Martin Scorsese y el baile del bayón

El director norteamericano rescata en la banda sonora de ‘El irlandés’, en edición para Spotify bajo licencia de Sony, una canción que arrasó en la radio española de los años 50, ‘El negro zumbón’.

El cineasta estadounidense Martin Scorsese a su llegada al festival de cine de Roma.
El cineasta estadounidense Martin Scorsese a su llegada al festival de cine de Roma.
Efe

En varias sesiones, he terminado de ver ‘El irlandés’ en Netflix. Frente a esta obra maestra del cine, como ya se la ha calificado, yo me he aburrido un poquitín siguiendo las peripecias de Robert de Niro como asesino a sueldo en su duelo con Al Pacino, poderoso sindicalista del transporte, y con Joe Pesci, como el gran jefe en la sombra. Un ‘duelo de rostros’ que a mí, con lo que me gusta el cine negro y de gangsters -de los clásicos de James Cagney o Bogart a ‘Casino’, del mismo Scorsese, o esa trilogía cumbre de ‘El padrino’- se me ha hecho algo largo y premioso, aunque un poco menos en una segunda visión, y sobre todo después de escuchar en amena charla al trío protagonista con Scorsese en un extra que Netflix incluye también en el cartel. Y es que, tras la aparente serenidad de la película y de ese rostro pétreo y magistral de De Niro, en uno de los papeles de su vida, hay una profunda carga de violencia e intriga que perfora los nervios más duros. Una charla que afianza, como dice Scorsese, que esta no es una película para los cines, sino para incrustarse en ella y en sus personajes muy de cerca, a tres metros de los pantallones televisivos, no digamos mediante los proyectores domésticos. Pero, en fin, no seré yo quien establezca parámetros críticos de la peli, que doctores tiene la iglesia, y lo mío no es precisamente el doctorado cinematográfico.

Tampoco el musical, que cada día que pasa uno se da cuenta de los muchos grados que le restan por superar, pero algo queda después de más de cuarenta años dando la matraca en Heraldo, sobre todo el placer de escuchar buenas canciones. Y a ello voy con la banda sonora de ‘El irlandés’, aspecto descuidado en las informaciones y críticas que he podido leer en los medios, máxime conociendo la melomanía de Scorsese y su devoción por cuidar las bandas sonoras de sus películas.

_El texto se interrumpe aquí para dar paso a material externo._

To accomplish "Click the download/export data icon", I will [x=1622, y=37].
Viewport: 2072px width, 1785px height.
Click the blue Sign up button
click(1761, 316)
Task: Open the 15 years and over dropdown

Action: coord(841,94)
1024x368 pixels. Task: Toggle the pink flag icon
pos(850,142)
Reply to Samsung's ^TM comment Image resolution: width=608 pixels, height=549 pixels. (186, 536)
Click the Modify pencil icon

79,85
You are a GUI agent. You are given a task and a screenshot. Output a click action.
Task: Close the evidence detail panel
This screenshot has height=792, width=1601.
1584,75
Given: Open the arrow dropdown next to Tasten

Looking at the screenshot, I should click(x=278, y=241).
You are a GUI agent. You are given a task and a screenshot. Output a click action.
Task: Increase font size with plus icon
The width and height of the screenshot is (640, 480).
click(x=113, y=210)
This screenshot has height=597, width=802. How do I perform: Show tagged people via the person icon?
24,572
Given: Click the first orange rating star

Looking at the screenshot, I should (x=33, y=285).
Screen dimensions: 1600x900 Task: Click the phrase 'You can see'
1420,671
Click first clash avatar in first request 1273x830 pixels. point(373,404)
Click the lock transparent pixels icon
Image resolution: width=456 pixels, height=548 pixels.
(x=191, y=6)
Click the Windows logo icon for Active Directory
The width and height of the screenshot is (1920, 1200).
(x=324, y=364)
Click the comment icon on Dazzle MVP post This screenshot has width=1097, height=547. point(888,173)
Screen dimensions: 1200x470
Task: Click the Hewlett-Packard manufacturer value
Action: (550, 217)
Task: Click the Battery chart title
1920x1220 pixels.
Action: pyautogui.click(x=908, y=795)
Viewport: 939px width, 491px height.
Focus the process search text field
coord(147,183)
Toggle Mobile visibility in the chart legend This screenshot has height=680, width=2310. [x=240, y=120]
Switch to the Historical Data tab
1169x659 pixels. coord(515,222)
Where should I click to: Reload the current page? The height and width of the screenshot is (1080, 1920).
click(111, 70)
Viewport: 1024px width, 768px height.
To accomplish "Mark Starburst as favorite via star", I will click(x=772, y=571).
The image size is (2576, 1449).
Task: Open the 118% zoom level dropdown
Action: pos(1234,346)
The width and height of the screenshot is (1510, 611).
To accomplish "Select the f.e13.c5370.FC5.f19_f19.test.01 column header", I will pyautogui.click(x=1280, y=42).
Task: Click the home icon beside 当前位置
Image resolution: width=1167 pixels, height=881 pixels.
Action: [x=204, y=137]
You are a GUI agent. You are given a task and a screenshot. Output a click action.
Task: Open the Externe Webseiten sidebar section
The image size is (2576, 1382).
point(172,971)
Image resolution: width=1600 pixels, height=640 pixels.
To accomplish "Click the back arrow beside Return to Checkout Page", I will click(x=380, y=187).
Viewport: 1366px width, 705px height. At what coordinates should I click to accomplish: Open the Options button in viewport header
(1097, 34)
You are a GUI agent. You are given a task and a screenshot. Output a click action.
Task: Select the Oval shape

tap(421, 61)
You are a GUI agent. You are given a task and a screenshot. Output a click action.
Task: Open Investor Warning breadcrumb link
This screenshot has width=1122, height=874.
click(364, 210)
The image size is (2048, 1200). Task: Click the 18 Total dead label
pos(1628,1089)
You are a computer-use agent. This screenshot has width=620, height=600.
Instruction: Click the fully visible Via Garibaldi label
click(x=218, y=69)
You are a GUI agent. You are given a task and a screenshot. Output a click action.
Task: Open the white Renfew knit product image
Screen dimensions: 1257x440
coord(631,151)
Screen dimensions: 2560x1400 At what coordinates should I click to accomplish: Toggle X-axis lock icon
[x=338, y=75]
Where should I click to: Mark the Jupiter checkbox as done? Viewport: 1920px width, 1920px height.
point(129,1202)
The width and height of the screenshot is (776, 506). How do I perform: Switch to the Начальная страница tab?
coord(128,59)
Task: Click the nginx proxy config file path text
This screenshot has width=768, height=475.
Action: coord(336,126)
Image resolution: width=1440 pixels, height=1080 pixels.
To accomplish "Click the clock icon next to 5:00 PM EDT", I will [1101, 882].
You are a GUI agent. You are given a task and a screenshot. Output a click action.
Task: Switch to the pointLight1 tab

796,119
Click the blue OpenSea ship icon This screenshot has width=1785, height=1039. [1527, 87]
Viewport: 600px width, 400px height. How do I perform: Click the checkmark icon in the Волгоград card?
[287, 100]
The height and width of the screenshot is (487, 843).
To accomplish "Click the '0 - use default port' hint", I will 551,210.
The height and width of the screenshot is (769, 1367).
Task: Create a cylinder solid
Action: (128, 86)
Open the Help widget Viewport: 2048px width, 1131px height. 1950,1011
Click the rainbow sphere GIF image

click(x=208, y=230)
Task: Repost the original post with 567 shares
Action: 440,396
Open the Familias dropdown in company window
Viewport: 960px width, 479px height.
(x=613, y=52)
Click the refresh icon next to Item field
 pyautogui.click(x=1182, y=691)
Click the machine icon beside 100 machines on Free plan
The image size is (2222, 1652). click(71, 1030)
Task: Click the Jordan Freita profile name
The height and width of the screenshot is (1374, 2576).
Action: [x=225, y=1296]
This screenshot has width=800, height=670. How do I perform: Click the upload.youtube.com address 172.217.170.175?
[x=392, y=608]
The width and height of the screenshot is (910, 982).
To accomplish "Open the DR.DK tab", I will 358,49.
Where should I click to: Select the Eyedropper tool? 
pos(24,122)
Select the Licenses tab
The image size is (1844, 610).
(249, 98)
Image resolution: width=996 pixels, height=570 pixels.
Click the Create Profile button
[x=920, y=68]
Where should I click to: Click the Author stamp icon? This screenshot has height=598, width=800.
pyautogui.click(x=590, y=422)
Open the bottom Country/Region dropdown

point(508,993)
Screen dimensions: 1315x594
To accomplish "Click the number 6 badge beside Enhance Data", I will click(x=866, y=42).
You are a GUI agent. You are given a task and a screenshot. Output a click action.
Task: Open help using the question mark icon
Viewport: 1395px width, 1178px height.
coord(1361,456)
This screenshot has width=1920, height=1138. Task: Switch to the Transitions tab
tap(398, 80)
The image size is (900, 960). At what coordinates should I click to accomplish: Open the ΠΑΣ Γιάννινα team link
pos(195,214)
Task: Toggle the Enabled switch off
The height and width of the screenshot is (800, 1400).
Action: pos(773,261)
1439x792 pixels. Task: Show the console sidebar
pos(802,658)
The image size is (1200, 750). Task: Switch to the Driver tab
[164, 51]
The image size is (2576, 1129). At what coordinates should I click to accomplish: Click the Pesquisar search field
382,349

A lo largo de la cinta, que se decía en tiempos, no dejan de sonar canciones, unas tras otra, y he ahí lo sorprendente, sin la más mínima hilazón, al menos aparentemente, con las imágenes. No extrañe, es una pulsión made in Scorsese, que, huyendo de la capitalidad de la música para crear marcos escénicos, utiliza torrenteras sonoras antes que ambientaciones musicales que cuadren a la perfección los ‘frames’ de las películas, con lo que le salen listados interminables. Y en ‘El irlandés’ suena una ‘play list’ que lo mismo que es la que es, podía ser otra, porque simplemente se han adosado a las escenas una serie de canciones -20 según la banda sonora accesible vía Spotify bajo licencia de Sony, pero son muchas más, verbigracia, la epopéyica ‘Spanish Eyes’, que en España popularizaron Kuldip y el gran Engelbert Humperdinck- sin orden ni concierto, porque sí, al gusto de su director y, por supuesto de su recopilador, el gran Robbie Robertson, líder de The Band, que ya trabajara con el premiado Princesa de Asturias de las Artes 2018 en películas pasadas. Es decir, que si fuera posible echar mano de un buen programa de ordenador que pudiera desgajar las canciones de las imágenes y de los diálogos y que cada cual añadiera las suyas propias, la cosa quedaría igual de apañadita y encima, puestas al servicio de una peli carísima y admitidas por Scorsese, llevarse un buen pellizco. Naturalmente, eso sí, ateniéndose al momento –cincuentas y sesentas- en que básicamente se desarrolla la acción y conociendo el paño musical de la época, amén de un poquito de buen gusto y paciencia y medios en la búsqueda.

Lo cual quiere decir que la ‘play list’ no es ni mejor ni peor que las decenas de posibles que saldrían según la habilidad de cada cual, sino una más. ¿Es esto menospreciar el trabajo de Robertson? No, por favor, rotundamente, no. Meterse un chute de piezas pop, R&B, rock’n’roll, doo wop, swing, blues, high school, latinas, italianas… de aquellos años, que Robertson ha escarbado con hambre depredadora de buitre, es un disfrute mayor, siempre plato sonoro más que apetecible; más teniendo en cuenta el mérito del autor de ‘The Weight’ para no ceñirse a lo convencional sino, al modo Tarantino, hurgando en los repertorios más oscuros, cuando no incógnitos, de los artistas elegidos, muchos de ellos completamente desconocidos para el gran público.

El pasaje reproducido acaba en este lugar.